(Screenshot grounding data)
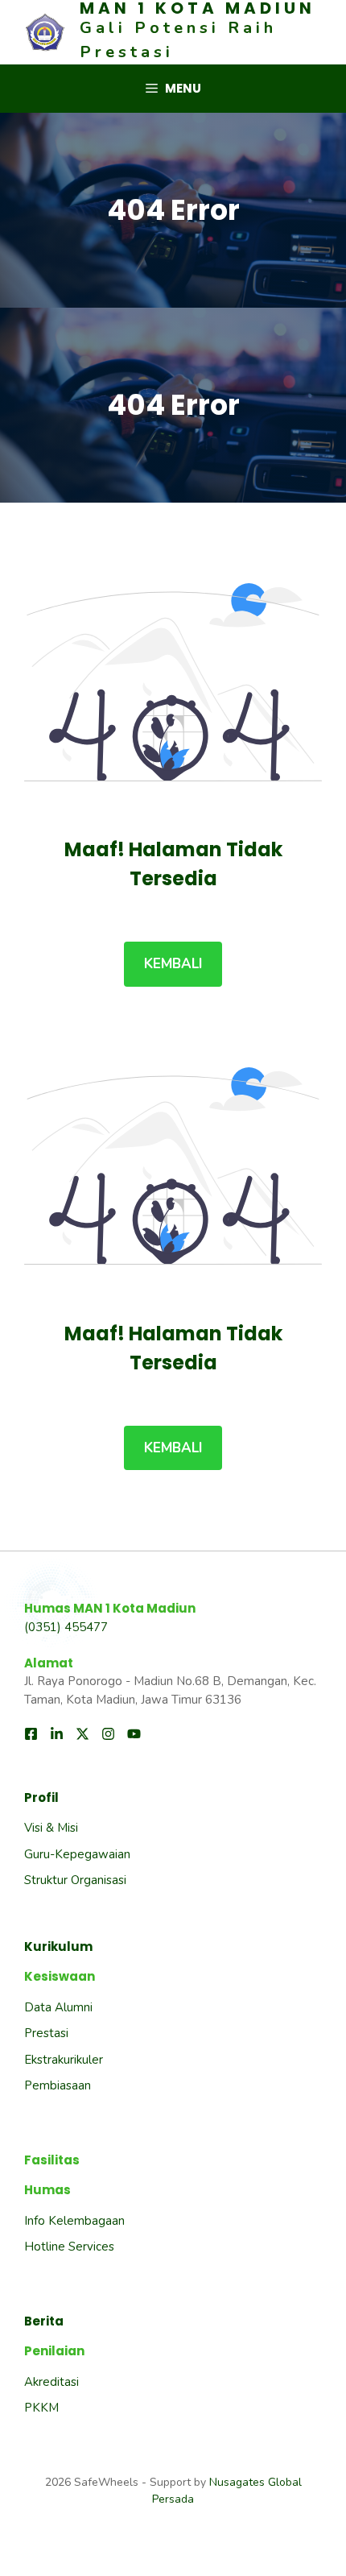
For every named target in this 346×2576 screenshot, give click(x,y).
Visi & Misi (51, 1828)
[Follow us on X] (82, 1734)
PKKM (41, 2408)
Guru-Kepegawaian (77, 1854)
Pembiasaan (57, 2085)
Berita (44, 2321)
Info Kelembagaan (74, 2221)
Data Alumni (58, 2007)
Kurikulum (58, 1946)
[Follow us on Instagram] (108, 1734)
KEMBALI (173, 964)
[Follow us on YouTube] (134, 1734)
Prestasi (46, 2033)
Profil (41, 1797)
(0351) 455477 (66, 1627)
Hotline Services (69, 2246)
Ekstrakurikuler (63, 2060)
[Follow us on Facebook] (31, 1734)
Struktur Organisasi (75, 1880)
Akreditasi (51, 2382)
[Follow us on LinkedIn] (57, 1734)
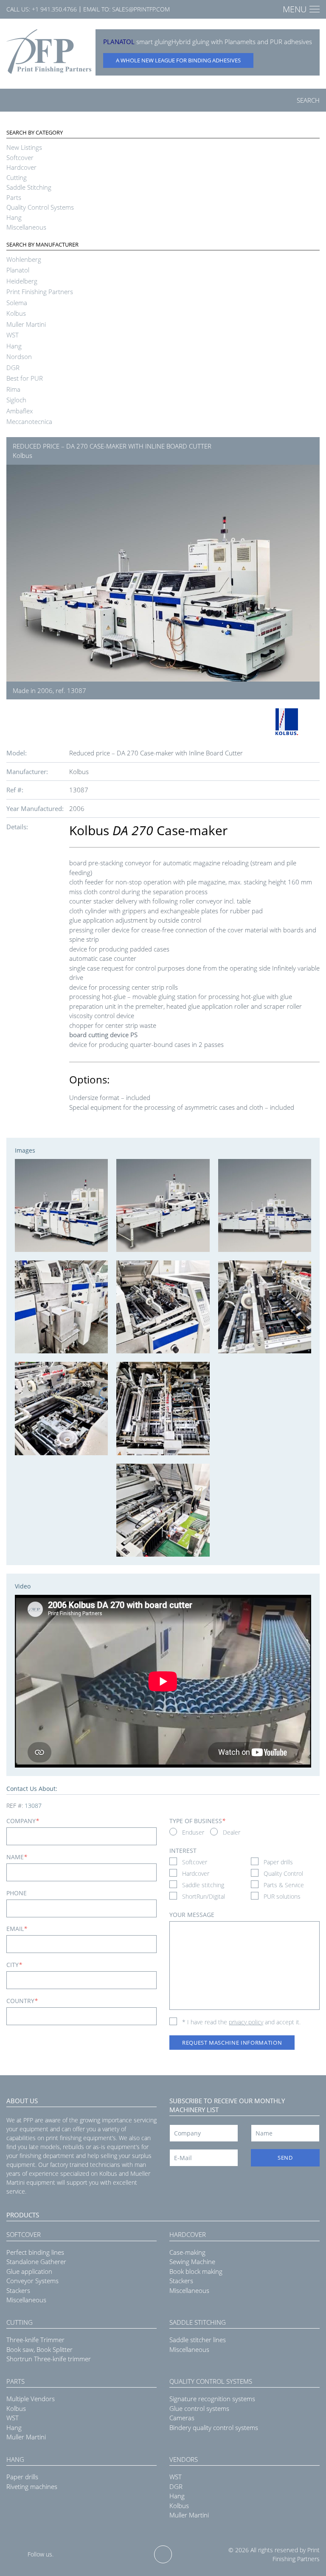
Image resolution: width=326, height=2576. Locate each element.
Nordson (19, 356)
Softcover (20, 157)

> The problem: Reproduce the data above in full, exactly as it is, with the pictures left out.

> Reply:
For every named target in this 346×2576 screenshot, give click(x,y).
Visi & Misi (51, 1828)
[Follow us on X] (82, 1734)
PKKM (41, 2408)
Guru-Kepegawaian (77, 1854)
Pembiasaan (57, 2085)
Berita (44, 2321)
Info Kelembagaan (74, 2221)
Data Alumni (58, 2007)
Kurikulum (58, 1946)
[Follow us on Instagram] (108, 1734)
KEMBALI (173, 964)
[Follow us on YouTube] (134, 1734)
Prestasi (46, 2033)
Profil (41, 1797)
(0351) 455477 (66, 1627)
Hotline Services (69, 2246)
Ekstrakurikuler (63, 2060)
[Follow us on Facebook] (31, 1734)
Struktur Organisasi (75, 1880)
Akreditasi (51, 2382)
[Follow us on LinkedIn] (57, 1734)
Image resolution: width=326, height=2576. Locate each element.
Nordson (19, 356)
Softcover (20, 157)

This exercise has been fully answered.